◆ Data for review:
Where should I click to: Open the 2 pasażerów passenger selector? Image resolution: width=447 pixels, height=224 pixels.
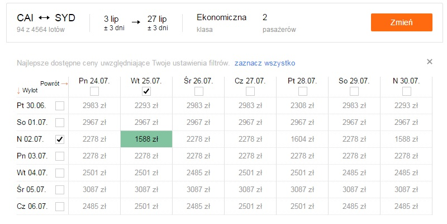tap(279, 23)
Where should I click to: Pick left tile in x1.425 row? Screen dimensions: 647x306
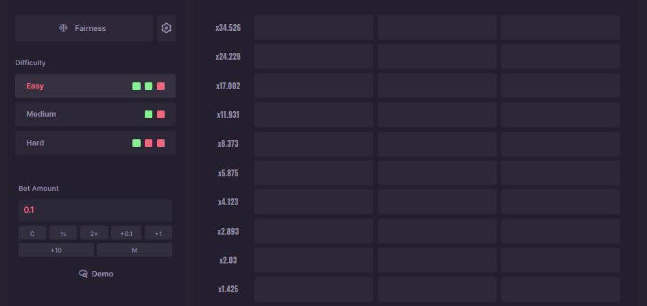pyautogui.click(x=314, y=290)

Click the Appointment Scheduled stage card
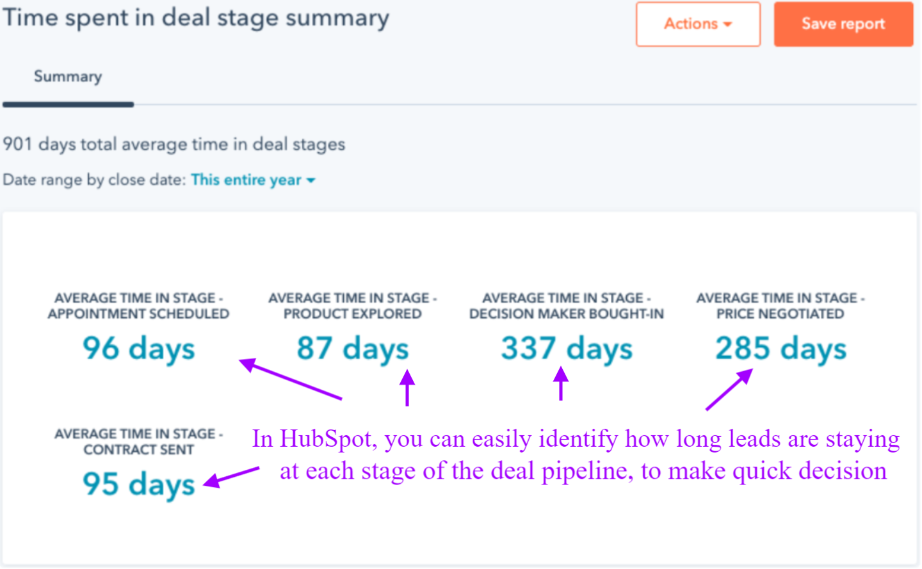point(138,326)
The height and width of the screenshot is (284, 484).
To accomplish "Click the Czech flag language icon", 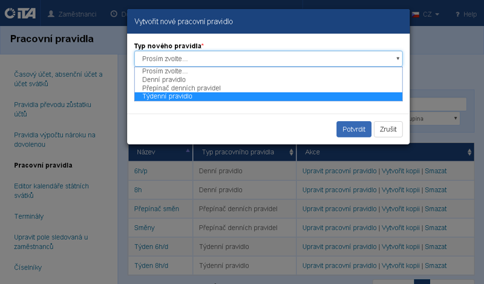I will pyautogui.click(x=416, y=13).
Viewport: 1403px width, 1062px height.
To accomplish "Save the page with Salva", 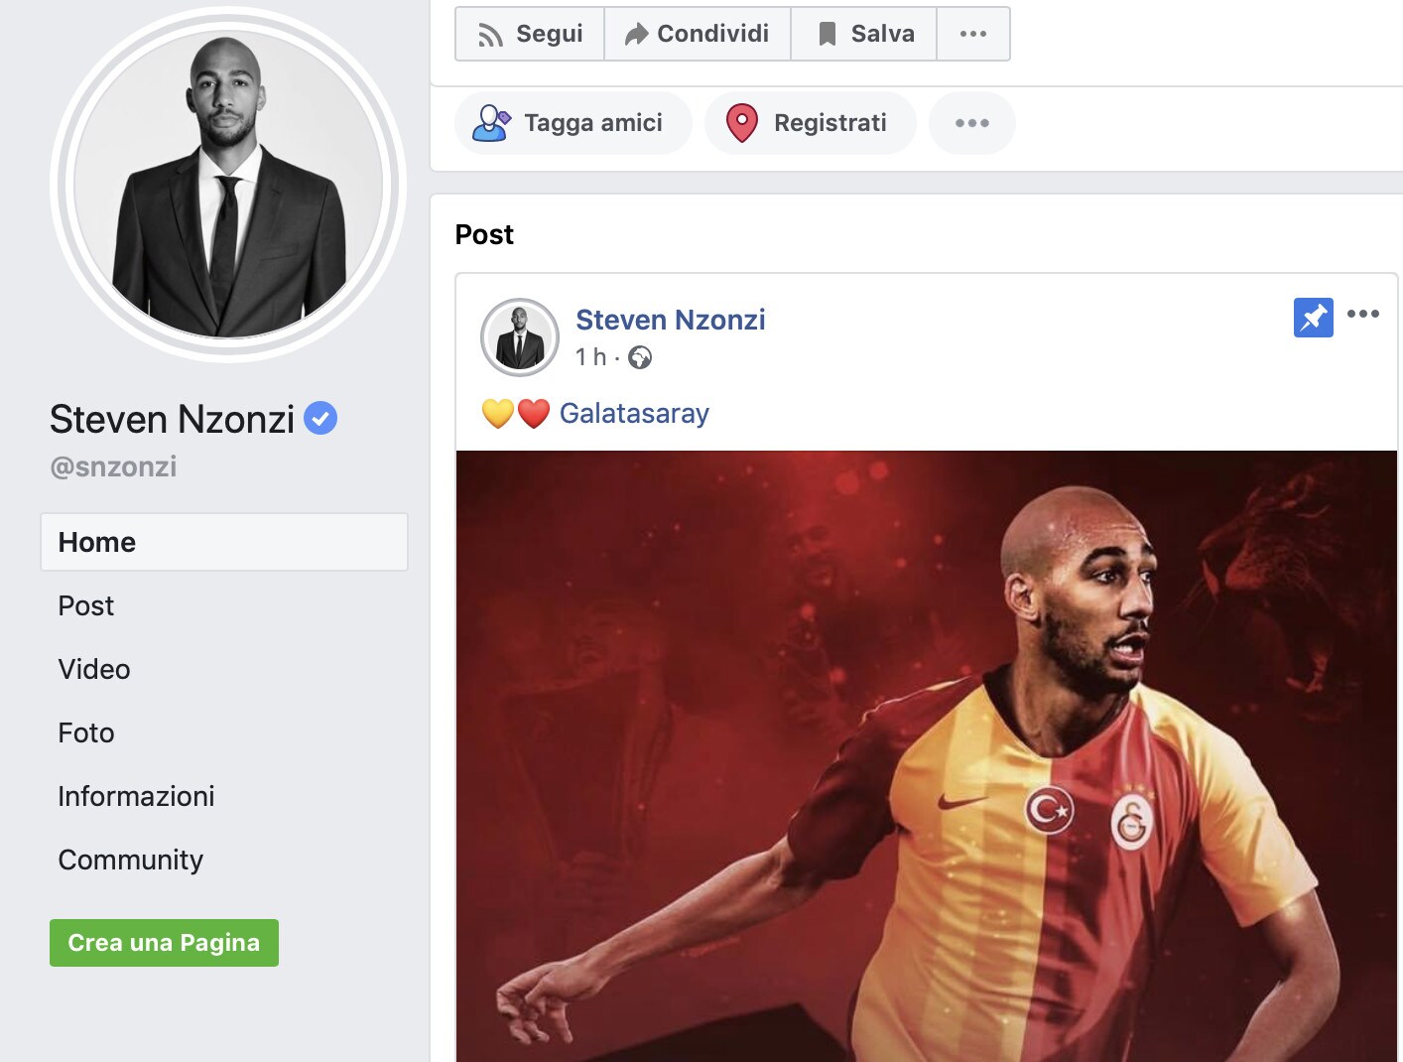I will [x=864, y=34].
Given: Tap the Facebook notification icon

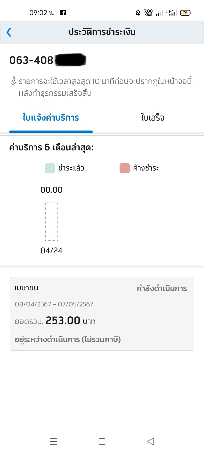Looking at the screenshot, I should coord(63,13).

◆ Work to complete:
Return the material line for line, from its beginning to the line that contains "The height and", with the pictures left out.

◆ Output below:
Where should I click to: Open the 2 pasażerów passenger selector? Image resolution: width=447 pixels, height=224 pixels.
tap(279, 23)
Where should I click to: Pick left tile in x1.425 row? Screen dimensions: 647x306
pyautogui.click(x=314, y=290)

Click the Appointment Scheduled stage card
point(138,326)
The height and width of the screenshot is (284, 484).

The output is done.